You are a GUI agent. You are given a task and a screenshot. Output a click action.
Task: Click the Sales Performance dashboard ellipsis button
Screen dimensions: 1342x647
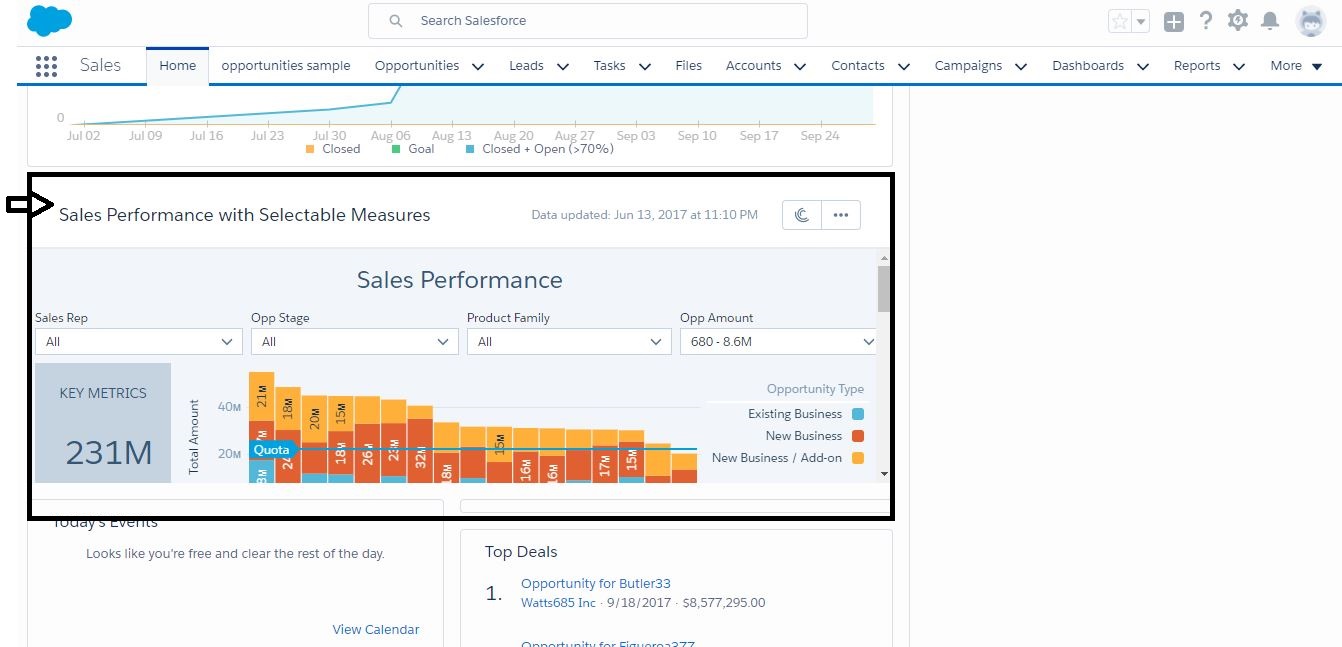tap(840, 215)
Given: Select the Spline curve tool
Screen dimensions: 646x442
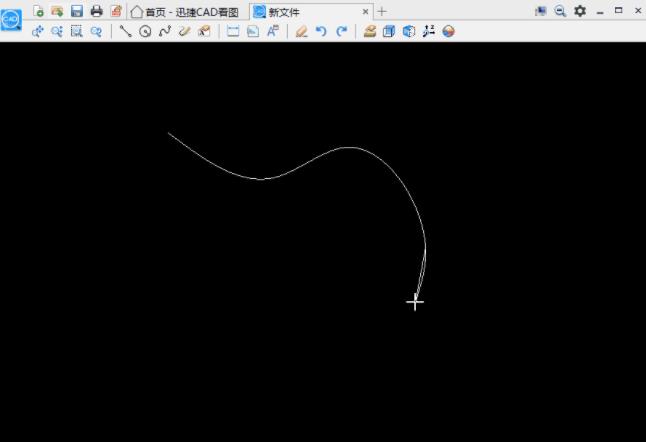Looking at the screenshot, I should [x=165, y=31].

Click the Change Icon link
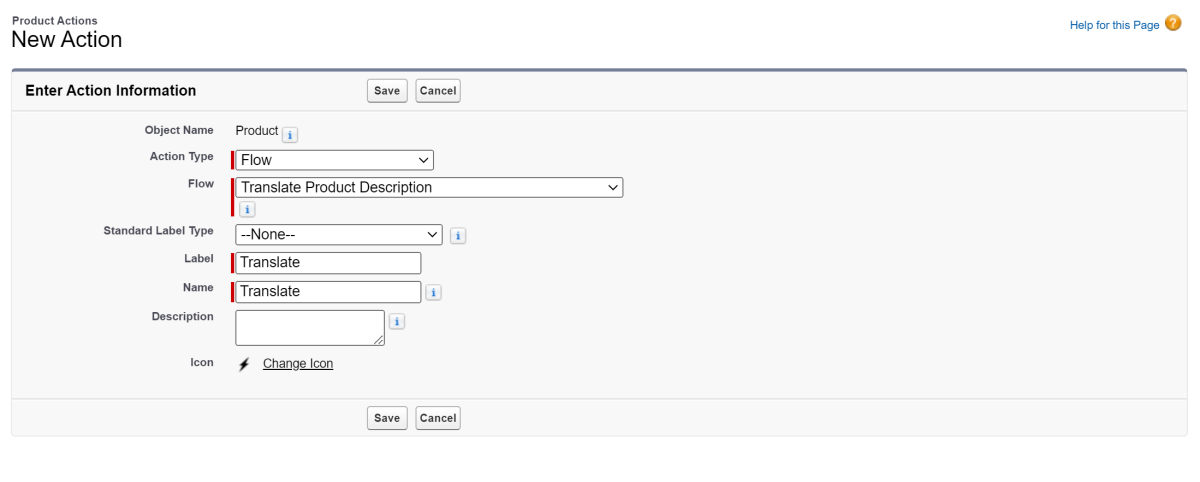point(298,364)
────────────────
● **Work required**: Write the records out in full, word for word; leave every picture behind.

● **Response for this exercise**:
You are a GUI agent. You are given a task and a screenshot. Output a click action.
Task: Click the Sales Performance dashboard ellipsis button
Screen dimensions: 1342x647
tap(840, 215)
Given: Select the Spline curve tool
Screen dimensions: 646x442
Looking at the screenshot, I should [x=165, y=31].

Click the Change Icon link
point(298,364)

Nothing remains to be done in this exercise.